BRANO DA LEGGERE:
>>

Memorie di una bibliotecaria. Ricordo di Umberto Carrano

antica libreriaTra le tante cose belle realizzate nei lunghi anni di lavoro in biblioteca all’Archivio di Stato, la più divertente è stata sicuramente il recupero dei materiali della ex libreria Carrano. Una vera e propria avventura tra i libri, che ancora continua…
Tanto per cominciare, la transazione avvenne in modo non propriamente ufficiale.
Conoscevo Umberto dai tempi universitari (quale studente non era passato per la sua libreria?) e mi erano note tutte le tappe della sua attività. Aveva chiuso la sua libreria nel 1986, aveva dato una mano alla nascita della Feltrinelli, a Salerno, e poi della Guida…
Era la primavera del 2000.
Ci eravamo incontrati per strada, e Umberto si lamentava di non saper cosa fare di tutti i libri che gli erano rimasti in deposito, parlava di mandarli a Pisa, mi pare, o a Siena…
– Perché? – gli chiesi – non puoi darli all’Archivio di Stato?
Umberto si illuminò. Uhm, ci devo pensare, disse.
Il giorno dopo venne in biblioteca e volle assicurarsi che avessi parlato sul serio.
– Io si, risposi, ma devo chiedere ai piani alti.
Quando spiegai alla direttrice di cosa si trattava, non ne fu propriamente entusiasta: svariati scatoloni di libri del cui contenuto non avevamo la più pallida idea dovevano sbarcare nel nostro deposito, occupare spazi già esigui… Ma le motivazioni che portai erano ineccepibili: recupero di un patrimonio bibliografico che sarebbe rimasto alla città, importanza e rarità dei materiali, etc etc. Così, grazie anche all’appoggio di un caro collega, Renato Dentoni Litta, oggi direttore dell’Archivio di Stato, la cosa andò in porto, e accettammo il dono di Umberto.
E venne il giorno in cui dovevamo fare il trasloco. Chiaramente non c’erano soldi per chiamare una ditta, così ci arrangiammo (come al solito).
Il primo viaggio lo facemmo con la mia macchina, una Uno verde sgangherata. Ma riuscivamo a metterci dentro ben poco, così per i successivi viaggi un altro collega venne a Salerno da Pontecagnano col suo tre ruote. Ci aiutavano nelle operazioni di carico e scarico un gruppo di lavoratori LSU, i lavoratori socialmente utili, persone di una certa età, che per non sporcarsi indossavano un camice azzurro a maniche lunghe. Il deposito dei libri era vicino a un piccolo bar. Il primo giorno, dopo un paio d’ore di fatica, entrammo nel bar per un caffè, io davanti e loro dietro, in fila per due coi loro camici azzurri. Il barista ci guardò meravigliato, poi esclamò: – Ma che è, la classe dei ripetenti? E voi siete la maestra?

Le scatole erano talmente tante che riempirono tutto il deposito detto della ex farmacia (attualmente cappella di San Ludovico).

<<

DATI REGISTRATI:

>>

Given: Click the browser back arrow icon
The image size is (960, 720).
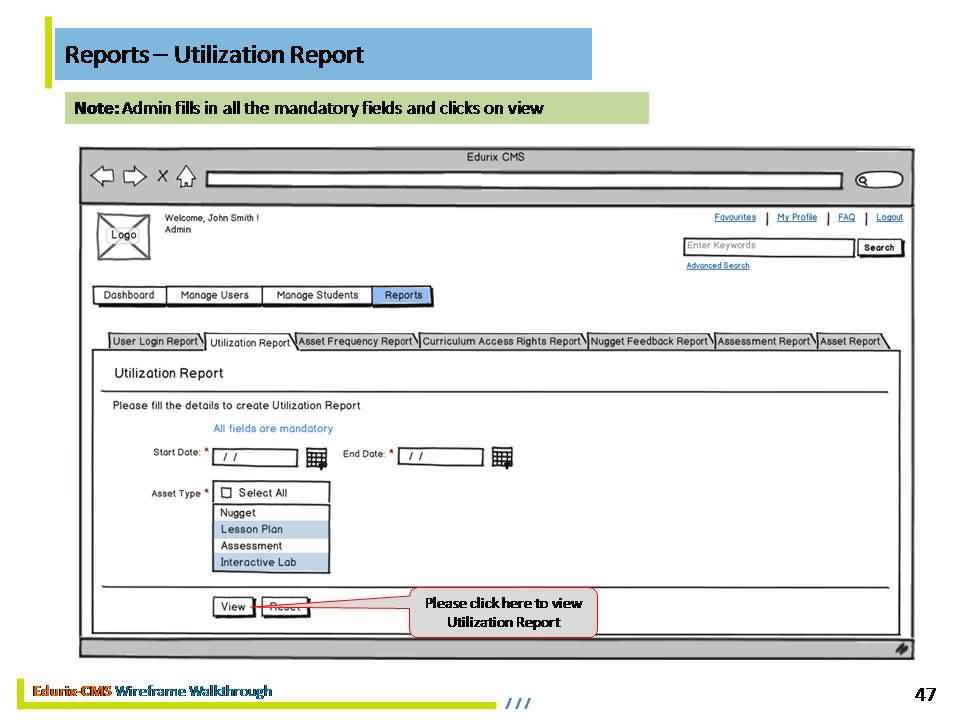Looking at the screenshot, I should point(102,177).
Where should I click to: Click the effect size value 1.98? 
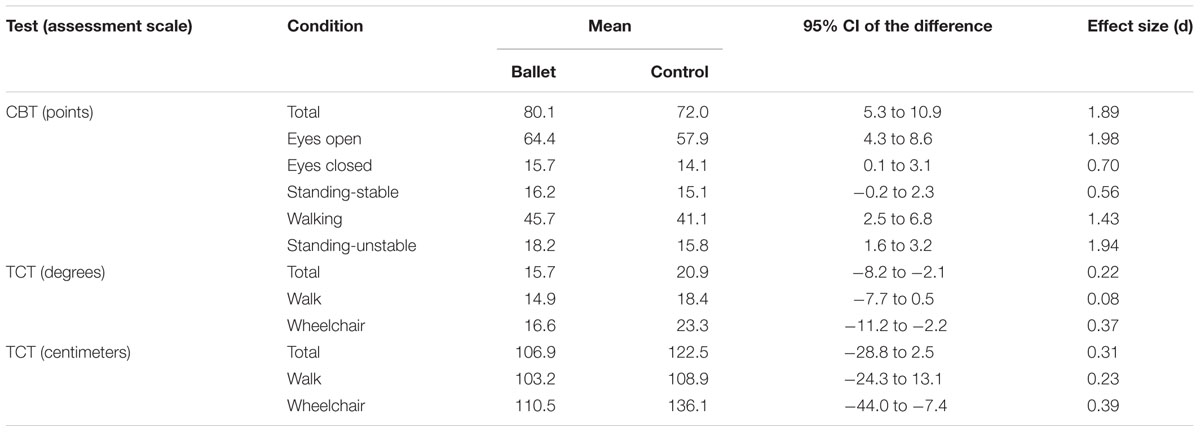(1101, 137)
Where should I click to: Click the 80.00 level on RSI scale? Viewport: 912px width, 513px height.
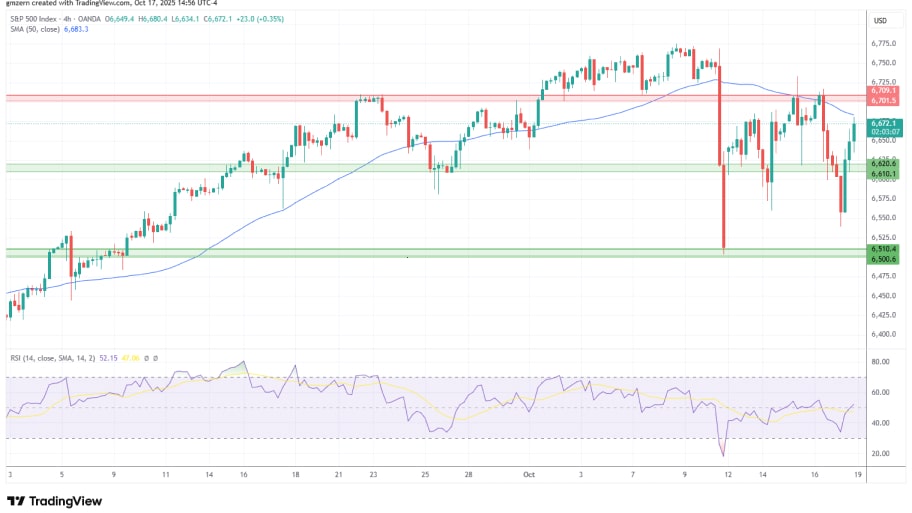pyautogui.click(x=881, y=362)
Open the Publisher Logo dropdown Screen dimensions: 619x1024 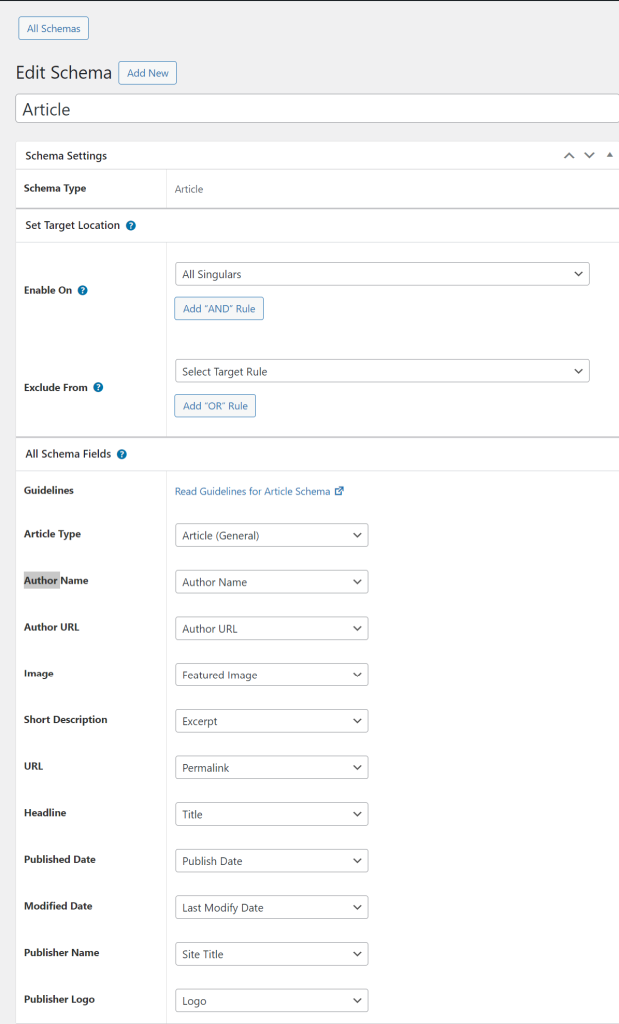(271, 1001)
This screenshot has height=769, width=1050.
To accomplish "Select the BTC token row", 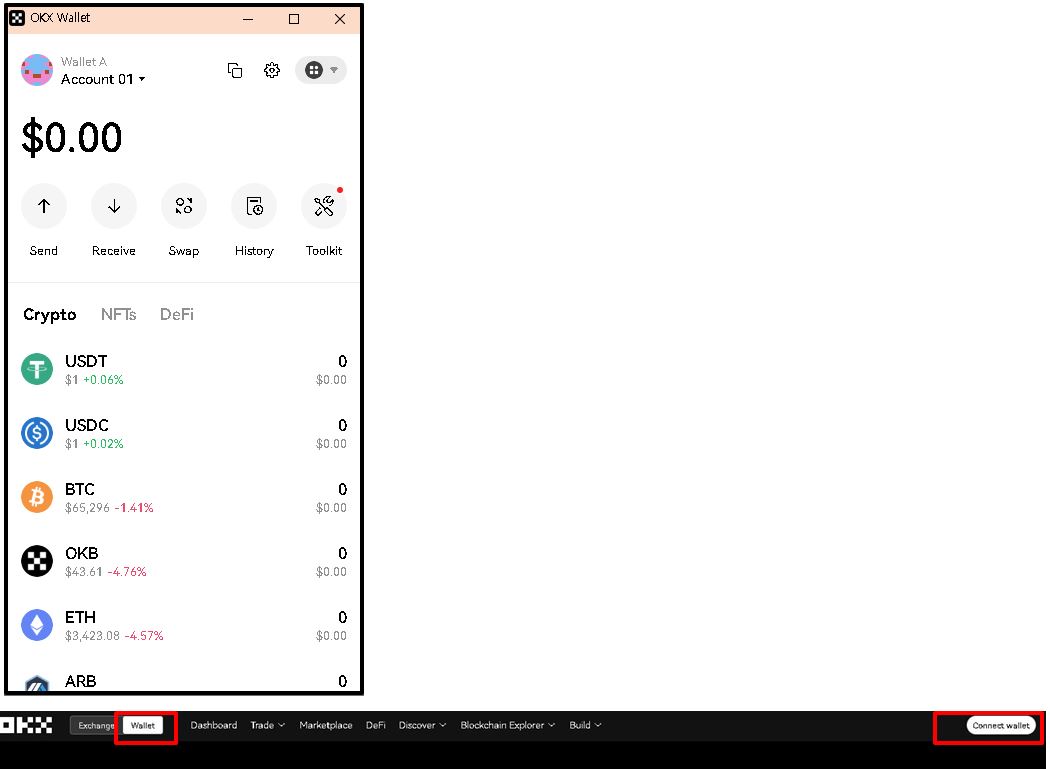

<<

REQUISITI DEL COMPITO:
#1 Secondo il brano su Umberto Carrano, in che anno Umberto aveva chiuso la sua libreria?
#2 Riprendi il brano su Umberto Carrano e proseguilo a partire dalla sua ultima frase.
I dati provengono da un'altra fonte.

RISPOSTE:
#1 Nel 1986.

#2
Iniziò un lungo periodo di triage. Aprivamo uno scatolone, prendevamo i libri ad uno ad uno e li dividevamo per argomento, rimettendoli in altri scatoloni che, una volta pieni, venivano spediti al 6° piano della torre. A questa bisogna mi dedicavo insieme a Claudio Forziati, un simpatico giovane aspirante bibliotecario (poi lo è diventato), e allo stesso Umberto che ogni mattina veniva per due ore – dalle nove alle 11 – a lavorare da noi. Prendeva i libri dalle scatole, li batteva per farne cadere la polvere, e per ognuno aveva una storia da raccontare, relativa all’autore, o all’editore, o al momento in cui era arrivata in libreria, chi l’aveva ordinato e poi non l’aveva più ritirato… Insomma, un racconto di racconti che dilatava all’infinito il tempo della sistemazione. Umberto amava talmente tanto quei libri che era affezionato anche ai pesciolini d’argento (lepisma saccharina), gli unici ad aver frequentato quelle pagine negli ultimi 15 anni …
Non so come, la grande montagna di scatole si riduceva ogni giorno di più, e in tempo relativamente breve mettemmo da parte settemila volumi per la biblioteca, e altrettanti di doppioni che furono distribuiti, nel corso del tempo, ad altre biblioteche del territorio.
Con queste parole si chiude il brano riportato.